Molecula is an Operational AI company that closes the gap between data and decision, enabling organizations to unlock the power of real-time analytics and AI. Our core technology, FeatureBase, is a feature-oriented database platform that powers real-time analytics and machine learning applications by simultaneously executing low latency, high throughput, and highly concurrent workloads. We are a burgeoning startup with a passionate team of dedicated engineers, marketers, and business experts determined to make a positive impact.
Molecula’s Engineering team is a group of brilliant makers and doers passionate about building world class products and solutions that make AI and ML possible for all. They take really challenging technical problems and turn them into elegantly simple yet incredibly complex solutions that delight our users. Most of all, they take pride in their craft and are a collaborative bunch that truly cares about the team, clients, company, and opportunity.
Molecula is looking for a Principal Site Reliability Engineer (SRE) to join our Engineering team. With your expertise in software and systems engineering, you will help us build and operate large-scale, distributed, fault-tolerant systems that will allow our users to push the boundaries on how data is accessed today. You will provide technical leadership across cross functional software, infrastructure, data, security, and product teams to ensure we deliver the most reliable and stable feature store ever.

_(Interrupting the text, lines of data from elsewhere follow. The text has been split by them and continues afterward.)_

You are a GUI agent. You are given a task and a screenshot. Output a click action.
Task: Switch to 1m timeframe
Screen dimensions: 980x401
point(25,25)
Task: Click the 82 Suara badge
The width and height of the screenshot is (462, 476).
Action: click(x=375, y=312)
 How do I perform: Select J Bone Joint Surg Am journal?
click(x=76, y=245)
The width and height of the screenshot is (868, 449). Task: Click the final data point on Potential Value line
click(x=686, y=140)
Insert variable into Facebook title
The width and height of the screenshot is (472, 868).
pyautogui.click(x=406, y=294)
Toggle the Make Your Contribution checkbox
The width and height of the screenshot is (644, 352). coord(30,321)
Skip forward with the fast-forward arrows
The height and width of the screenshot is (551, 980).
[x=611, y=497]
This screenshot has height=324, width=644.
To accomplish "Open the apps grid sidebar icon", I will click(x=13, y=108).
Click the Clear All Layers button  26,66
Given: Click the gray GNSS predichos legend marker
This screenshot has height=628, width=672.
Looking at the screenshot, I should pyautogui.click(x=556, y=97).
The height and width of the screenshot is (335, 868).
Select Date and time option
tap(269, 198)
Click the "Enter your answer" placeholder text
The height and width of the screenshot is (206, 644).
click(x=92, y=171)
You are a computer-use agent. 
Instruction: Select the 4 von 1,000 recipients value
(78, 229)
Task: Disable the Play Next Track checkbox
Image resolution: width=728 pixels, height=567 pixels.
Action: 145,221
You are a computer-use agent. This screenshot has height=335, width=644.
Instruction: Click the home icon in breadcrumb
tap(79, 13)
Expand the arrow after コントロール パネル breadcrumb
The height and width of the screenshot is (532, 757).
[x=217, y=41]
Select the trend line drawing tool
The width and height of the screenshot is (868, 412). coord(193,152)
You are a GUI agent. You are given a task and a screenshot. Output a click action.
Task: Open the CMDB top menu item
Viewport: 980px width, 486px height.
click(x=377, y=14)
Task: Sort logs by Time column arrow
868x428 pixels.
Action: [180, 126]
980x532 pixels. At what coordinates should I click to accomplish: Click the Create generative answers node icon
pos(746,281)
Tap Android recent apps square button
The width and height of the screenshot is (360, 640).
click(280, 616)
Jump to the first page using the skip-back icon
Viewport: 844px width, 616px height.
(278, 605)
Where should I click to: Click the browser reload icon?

- Participate in design of major software components, systems, and features to improve the reliability and availability, scalability, latency, and efficiency of Molecula’s services.
- Improve our infrastructure capabilities by guiding the definition of service level objectives for Molecula services.
- Provide guidance to other team members on customer deployments, monitoring, observability, and capacity planning
- Lead post-incident review and drive practices around blameless analysis, resolution, and continuous improvement work with cross-functional teams.
- Evangelize a culture of reliability and help mentor and train other team members on designing automation in order to meet service level objectives.
- Manage individual projects priorities, deadlines, and deliverables.
- Work closely with Product and Software developers to ensure that security and operations are considered throughout the entire development cycle.
- 10+ years of software development experience with at least 5 years focused in a DevOps or Site Reliability Engineer (SRE) role
- Experience with Go, Rust, C, or Python, or similar programming languages
- Experience with observability and automations for SaaS products
- Bachelor’s degree in Computer Science, similar technical field of study, or equivalent practical experience.
- Experience designing, analyzing, automating and troubleshooting large-scale distributed systems
- Experience in networking, security, hardware or OS performance tuning
- Experience with CI/CD pipelines such as GitLab, Azure DevOps, CircleCI to create end-to-end pipelines for all staging environments (Dev, Test, UAT, Production) is a plus.